Sporting the Truth

Why do men love “fantasy leagues” so much? Because it allows them to assert their own human logic over something too variable to explain. We have come to the point we can reduce a player’s entire performance to statistics, as well as the coaching staff, and we can even account for the vagaries of pure luck with a certain manageable statistical variation. What we can’t account for is when a team wins against all that data. So the fantasy leagues are a way of asserting our control over that one, immeasurable factor on the field.

Almost all sports talk is nonsense. The color commentators might really know a lot of stuff, but in the long run, if you simply turn off the sound, you don’t miss a thing. Most sports writers are actually entertainers. While they know a lot about sports, it seems very few of them every really did any of the sports they write about. Being a good entertaining writer usually precludes the ability to play, and vice versa. So when a writer misses his prognostication for a game — as they almost always do — he simply changes the story to account for things he forgot, didn’t consider, or simply to justify why his loyal readers should keep coming back for more.

Even players blather on and on these days, echoing the canonical chatter about what makes a game. Have you ever read a transcript of such blather, and noticed how repetitious and empty it is? The few who are actually very bright people tend to color outside the lines, so they don’t get to talk on camera. Really good players can see patterns and react, but even they will tell you, sometimes you just can’t win.

One of the major factors within that set of improbabilities is not even the magical factor we call “teamwork” or “team spirit.” It’s something much more subtle. Within the human psyche is a place where petty conflicts between each other somehow are pushed aside. When it really works, almost no one is conscious of it. What they get on the surface is some warm feeling for their teammates that makes the game work, whether they win or lose. However, it typically means they play far better than they themselves expected. There are a dozen different names for it, but it amounts to unspoken negotiation between each other which frees each player to exert maximum effort where he’s best prepared to go. The team avoids things they do poorly. On some level below the conscious, they just interact almost as a single body. You can’t teach it, but you know it when you see it.

Where does that unity come from? Nothing we can account for in our knowledge of human nature explains it. But we do know when it’s missing. It shows up in all sorts of human endeavor. How about that EU? Who knew centralized control could be so utterly hopeless?

According to the Commissioner for Enterprise, Gunther Verheugen, the benefits of the single market are worth around 180 billion euros a year, while the cost of complying with Brussels rules is 600 billion euros. In other words, by its own admission, the EU costs more than it’s worth.

What’s missing is that failure of unity under the conscious level.
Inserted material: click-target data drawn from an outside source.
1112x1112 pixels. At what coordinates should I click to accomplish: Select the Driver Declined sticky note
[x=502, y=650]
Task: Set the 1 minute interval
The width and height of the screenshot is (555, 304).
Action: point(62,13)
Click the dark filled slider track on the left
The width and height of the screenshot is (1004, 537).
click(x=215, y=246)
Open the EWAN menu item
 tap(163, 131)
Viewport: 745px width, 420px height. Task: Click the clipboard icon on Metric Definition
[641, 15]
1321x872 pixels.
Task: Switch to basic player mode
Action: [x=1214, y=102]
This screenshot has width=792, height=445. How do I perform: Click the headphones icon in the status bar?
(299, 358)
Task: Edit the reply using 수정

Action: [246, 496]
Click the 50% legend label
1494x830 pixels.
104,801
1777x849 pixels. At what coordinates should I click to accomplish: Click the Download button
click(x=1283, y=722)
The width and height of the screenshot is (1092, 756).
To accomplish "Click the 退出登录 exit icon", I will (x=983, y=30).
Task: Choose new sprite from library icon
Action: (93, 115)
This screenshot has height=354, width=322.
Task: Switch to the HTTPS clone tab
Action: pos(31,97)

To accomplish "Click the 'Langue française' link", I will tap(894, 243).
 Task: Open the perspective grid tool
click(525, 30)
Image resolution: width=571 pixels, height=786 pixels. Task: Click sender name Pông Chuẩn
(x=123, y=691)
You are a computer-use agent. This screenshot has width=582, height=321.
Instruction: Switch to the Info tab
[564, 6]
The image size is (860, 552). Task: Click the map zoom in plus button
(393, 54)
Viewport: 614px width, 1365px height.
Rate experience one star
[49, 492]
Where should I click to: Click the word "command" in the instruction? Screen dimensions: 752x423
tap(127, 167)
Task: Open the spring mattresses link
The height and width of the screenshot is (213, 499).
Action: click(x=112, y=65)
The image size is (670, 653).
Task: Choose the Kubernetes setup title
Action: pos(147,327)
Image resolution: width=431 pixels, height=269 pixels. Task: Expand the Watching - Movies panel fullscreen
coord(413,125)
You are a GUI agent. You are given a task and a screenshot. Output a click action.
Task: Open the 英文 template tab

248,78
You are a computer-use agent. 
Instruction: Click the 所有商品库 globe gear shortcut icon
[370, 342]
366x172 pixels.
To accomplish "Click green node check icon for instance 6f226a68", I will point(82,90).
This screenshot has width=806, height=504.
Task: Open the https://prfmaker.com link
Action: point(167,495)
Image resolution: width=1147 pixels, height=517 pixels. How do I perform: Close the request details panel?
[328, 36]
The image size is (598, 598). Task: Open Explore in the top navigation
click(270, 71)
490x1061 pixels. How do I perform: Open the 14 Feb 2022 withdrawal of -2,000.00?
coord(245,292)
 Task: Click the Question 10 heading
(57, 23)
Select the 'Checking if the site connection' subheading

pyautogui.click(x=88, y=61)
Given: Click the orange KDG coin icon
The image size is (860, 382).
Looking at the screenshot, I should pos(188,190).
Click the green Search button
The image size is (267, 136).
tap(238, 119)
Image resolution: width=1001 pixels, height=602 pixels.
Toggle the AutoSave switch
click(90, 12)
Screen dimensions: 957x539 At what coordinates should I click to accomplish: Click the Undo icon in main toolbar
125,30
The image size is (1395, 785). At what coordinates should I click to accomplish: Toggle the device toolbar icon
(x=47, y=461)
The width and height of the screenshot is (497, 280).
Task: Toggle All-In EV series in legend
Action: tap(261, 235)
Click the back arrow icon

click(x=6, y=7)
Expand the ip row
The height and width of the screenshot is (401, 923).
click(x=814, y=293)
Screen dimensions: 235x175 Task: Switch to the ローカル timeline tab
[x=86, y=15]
The reason it costs so much is because nobody really wants to do it the way the EU has decided it must be done. So they have to pull in a vast army of enforcers. Not the kind with guns and such; that would actually be pretty efficient. No, we are all adults, and it’s simply a matter of closing all the sneaky loopholes, capture the dissembling, the lies, the niggling legalisms, and so forth.

Yeah, teamwork.

Humans will tend to self organize. Sure, you’ll have those who swim against the tide just because there is a tide. We should realize that’s generally the cost of doing business with other humans. Stop nickle-and-dime chasing. You can’t afford it. Regardless of the particular thing you are trying to get going, you’ll find it works a whole lot better when, as much as possible, the team or market organizes itself. Yes, some will need help, but not everyone needs the same flavor of help. You can’t have a team without individuals. There will always be that messy negotiation on the front side, and all throughout the process. Embrace it.

With all the vast abilities we have to ferret out the obscure details of human nature and human behavior, we still end up with that one element which makes most fantasy leagues bring different results from what’s on the ground of reality. The EU is one big attempt at fantasy league play, and it fails miserably.